(Beginning of DATA SHOWN)

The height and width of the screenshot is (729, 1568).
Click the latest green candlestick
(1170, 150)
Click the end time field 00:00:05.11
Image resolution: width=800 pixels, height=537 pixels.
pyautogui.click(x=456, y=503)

(End of DATA SHOWN)

Copy every record above exactly as it stands.

# WRITTEN ANSWER
The height and width of the screenshot is (729, 1568).
Click the latest green candlestick
(1170, 150)
Click the end time field 00:00:05.11
Image resolution: width=800 pixels, height=537 pixels.
pyautogui.click(x=456, y=503)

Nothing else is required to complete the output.